I read your article on movement joints and saw your email attached so I wanted to take a moment to reach out and introduce myself. My name is Jared and I am building a house and will be doing the tile installation myself along with a contractor on the side. I have a favor to ask as I need your expertise. I am using a wood look tile plank 8”x45.5” running lengthwise across the large area in red. I am wondering how I could incorporate movement joints into this while maintaining aesthetics.

My proposed movement joints are in red in the second image however the length of the room is over 25’ in some sections and running lengthwise staggered planks I am wondering how I can incorporate a movement joint for that layout. Would I have to zig zag across the floor?

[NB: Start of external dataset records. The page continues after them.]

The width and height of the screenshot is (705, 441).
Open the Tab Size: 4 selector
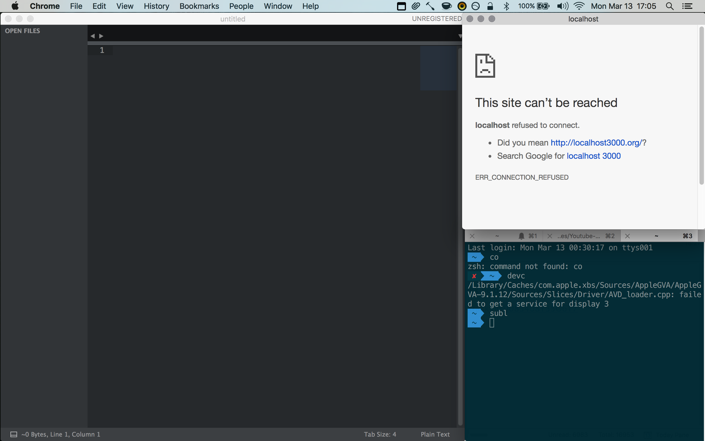click(x=380, y=434)
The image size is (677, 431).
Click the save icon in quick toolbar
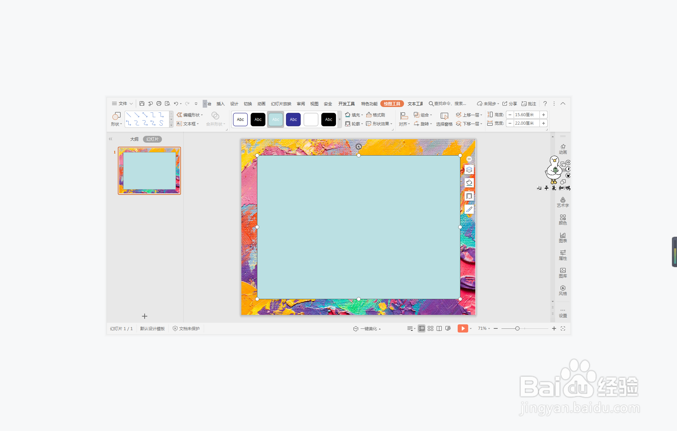[x=142, y=104]
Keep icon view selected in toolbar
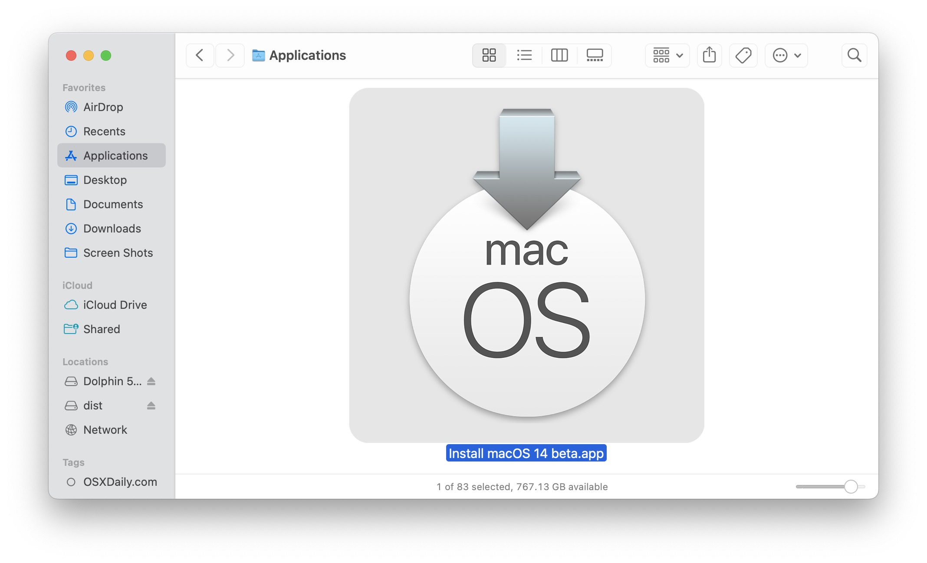Image resolution: width=927 pixels, height=563 pixels. [489, 55]
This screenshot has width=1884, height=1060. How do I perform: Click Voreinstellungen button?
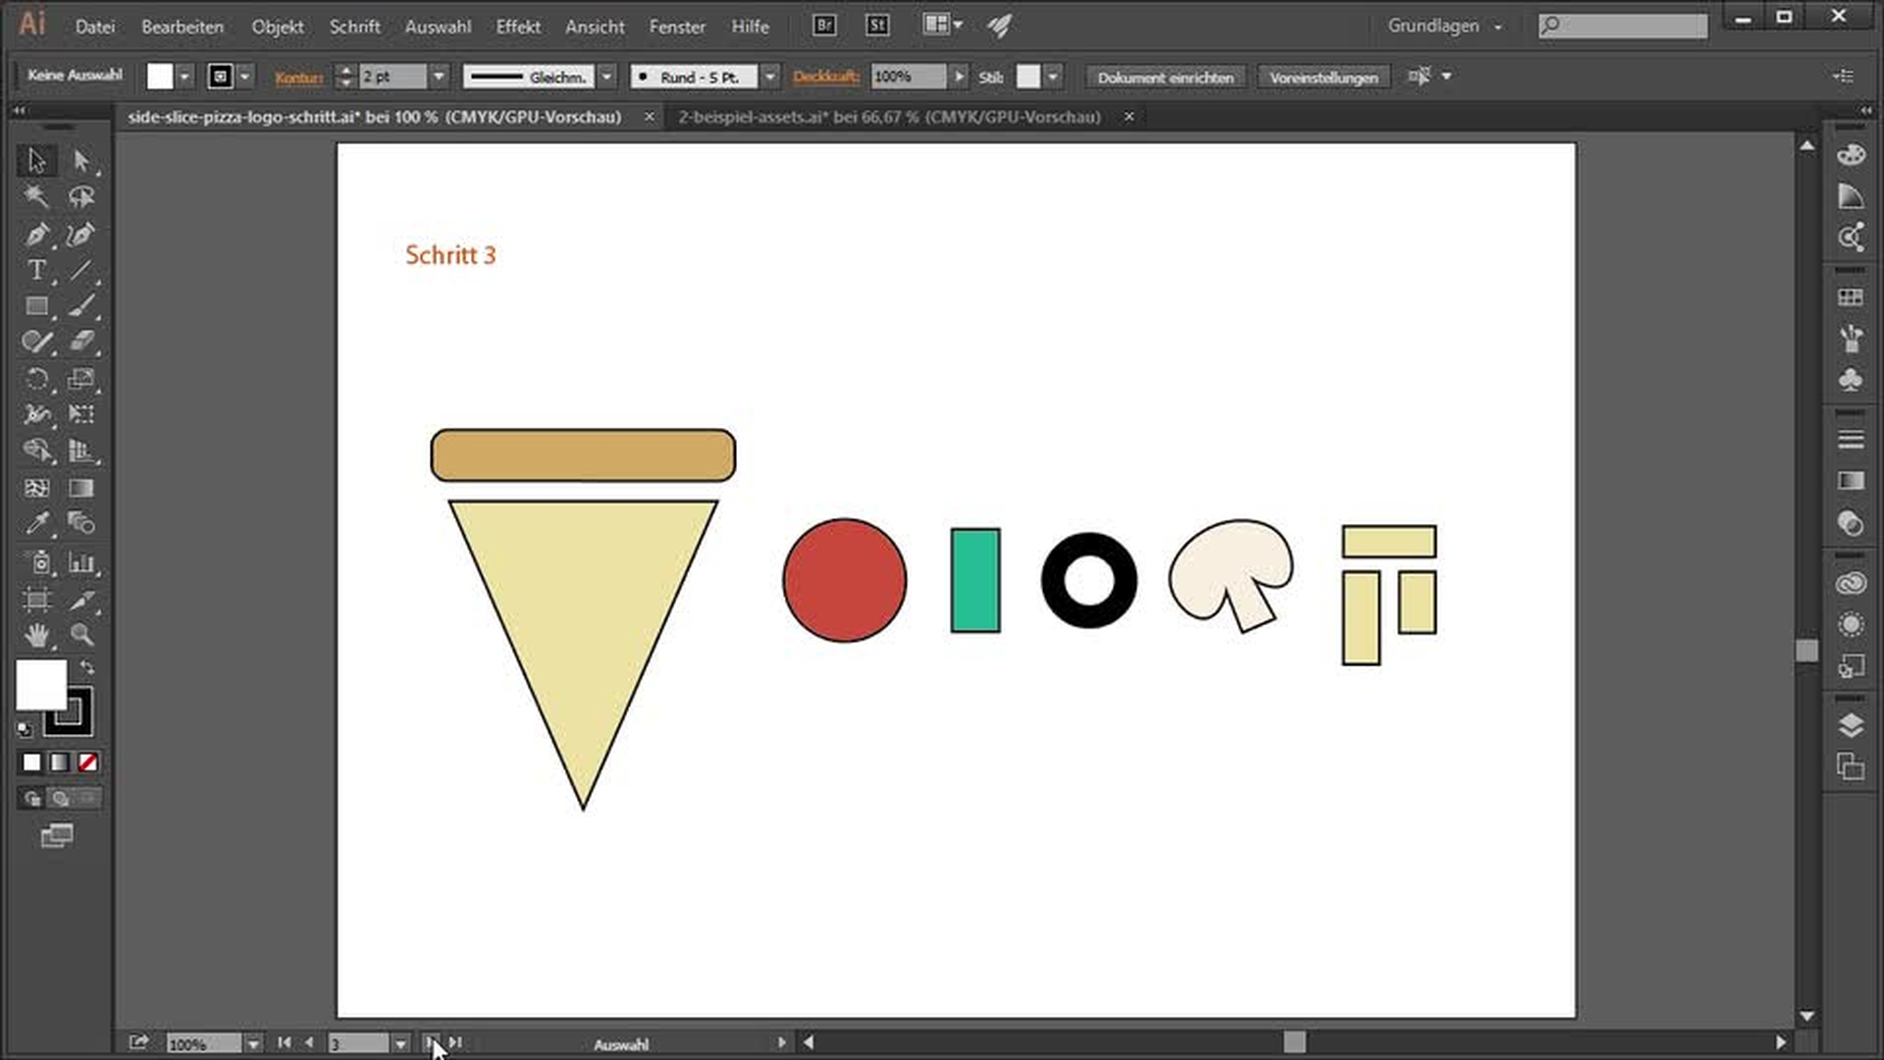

I have searched the internet but haven’t found much information as it pertains to wood look tile. Any information you could help provide would be greatly appreciated. Note you can ignore the master bath portion.

ANSWER

ANSWER -  The TCNA EJ171 standards for installing movement joints in tile work are general recommendations.  There is an ASTM C1472 standard for calculating movement in movement joints, so you can consider the coefficient of expansion of the different materials relative to climatic or environmental conditions.

The most important movement joint is at the perimeters of the room.  You need at least a 1/4" wide joint between the tile and the restraining wall.  The joint can be filled with a backer rod or tape and filled with an ASTM C920 traffic grade sealant or it can be left open; particularly if you will have a tile or wood base over it covering the joint.

Interior wise you normally should have movement joints every 20 to 25 feet in each direction based on a 1/4" wide joint.  You can make the grout joint the same width so the movement joint won't stand out.  You should place the movement joints more frequently if you are going to have a more narrow grout joint, although never go more narrow than 1/8" wide movement joints otherwise the sealant can't work effectively.

When you install the sealant be sure to strike to make it concave so that when you walk over it the shoes don't make direct contact so it will be easier to keep it clean and have it not wear.  Sealants come in colors very similar to the grout colors if not matching the grout colors.  Although the texture will be different between the grout and the sealant, it really blends in and won't be noticeable by most people.

It is always good to have movement joints at transitions such as doorways or at change of planes.